Nigeria has tortously clung to its status as the greatest economy in Africa yet has additionally needed to manage the unflattering assignment of being a standout amongst the most horrendous place to work together.
It has consistently ranked low among countries around the world in almost all areas of business. In the last World bank’s Doing Business Report which considers ease of doing business across 190 economies, Nigeria’s position across most areas of doing business showed the country as one of the worst places to do business.
For instance, for five areas; paying taxes, registering property, trading across borders, getting electricity and dealing with construction permits; Nigeria ranked in the bottom twenty.
Where the new Nigerian visa changes come in
The Nigerian government has been working to improve on the country’s business climate. In fact, the government engaged the services of external resource persons to manage the economy. The country’s vice President, Professor Yemi Osibanjo, also launched a 60-day action plan last month to improve the business climate in Nigeria.

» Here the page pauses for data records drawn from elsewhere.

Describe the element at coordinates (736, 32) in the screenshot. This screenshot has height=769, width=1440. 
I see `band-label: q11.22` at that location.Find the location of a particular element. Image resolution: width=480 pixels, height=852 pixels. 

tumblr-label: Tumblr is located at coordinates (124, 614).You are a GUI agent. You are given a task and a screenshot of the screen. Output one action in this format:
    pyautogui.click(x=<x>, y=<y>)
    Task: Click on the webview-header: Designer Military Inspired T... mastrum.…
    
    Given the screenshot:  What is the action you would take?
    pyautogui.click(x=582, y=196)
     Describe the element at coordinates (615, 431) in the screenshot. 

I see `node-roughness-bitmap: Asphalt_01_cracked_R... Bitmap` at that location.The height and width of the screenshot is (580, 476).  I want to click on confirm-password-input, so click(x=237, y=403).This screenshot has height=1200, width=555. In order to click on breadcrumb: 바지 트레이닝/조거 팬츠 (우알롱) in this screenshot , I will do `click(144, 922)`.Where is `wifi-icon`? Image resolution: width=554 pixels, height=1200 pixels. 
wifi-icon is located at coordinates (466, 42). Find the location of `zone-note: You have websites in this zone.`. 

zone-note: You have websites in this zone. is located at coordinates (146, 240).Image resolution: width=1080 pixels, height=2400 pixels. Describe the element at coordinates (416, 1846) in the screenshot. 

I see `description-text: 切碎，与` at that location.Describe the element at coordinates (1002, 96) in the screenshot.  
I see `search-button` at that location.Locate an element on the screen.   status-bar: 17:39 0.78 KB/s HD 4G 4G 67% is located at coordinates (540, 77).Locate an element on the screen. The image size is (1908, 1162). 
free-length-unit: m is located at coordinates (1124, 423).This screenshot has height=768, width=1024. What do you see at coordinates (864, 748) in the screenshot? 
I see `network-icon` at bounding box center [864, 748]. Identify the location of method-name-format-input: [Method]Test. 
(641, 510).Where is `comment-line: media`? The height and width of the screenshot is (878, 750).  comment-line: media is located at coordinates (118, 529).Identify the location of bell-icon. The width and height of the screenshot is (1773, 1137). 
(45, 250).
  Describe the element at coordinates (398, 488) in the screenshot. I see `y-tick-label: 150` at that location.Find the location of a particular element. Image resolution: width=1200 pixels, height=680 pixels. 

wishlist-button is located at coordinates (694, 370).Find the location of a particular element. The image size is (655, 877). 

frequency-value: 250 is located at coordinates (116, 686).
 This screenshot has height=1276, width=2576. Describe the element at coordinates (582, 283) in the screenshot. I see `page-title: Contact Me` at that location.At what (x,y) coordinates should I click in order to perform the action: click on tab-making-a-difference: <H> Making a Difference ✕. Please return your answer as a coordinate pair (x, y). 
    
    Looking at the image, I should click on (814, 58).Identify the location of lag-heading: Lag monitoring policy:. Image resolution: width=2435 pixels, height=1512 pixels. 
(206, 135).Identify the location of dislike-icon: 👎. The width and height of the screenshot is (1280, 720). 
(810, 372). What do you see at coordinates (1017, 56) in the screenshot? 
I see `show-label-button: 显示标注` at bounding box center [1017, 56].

To that end, the NIS will harmonize airport immigration forms to reduce the stress of paperwork for visitors. Visas on arrival will also be made available to high net-worth investors coming for urgent business and to visitors from countries without Nigerian consulates. In addition, to make it easier for foreigners to obtain residence permits, NIS has opened 28 additional offices across the country.
Foreigners are not the only ones who will benefit from the relaxing measures on the Nigerian visa. For Nigerian citizens who lose their passports or change their names after marriage, the need to travel to Abuja to get their new trave documents has been steamied. The new Nigerian visa rules feature an allowance for state immigration offices and foreign missions to now be able to re-issue passports.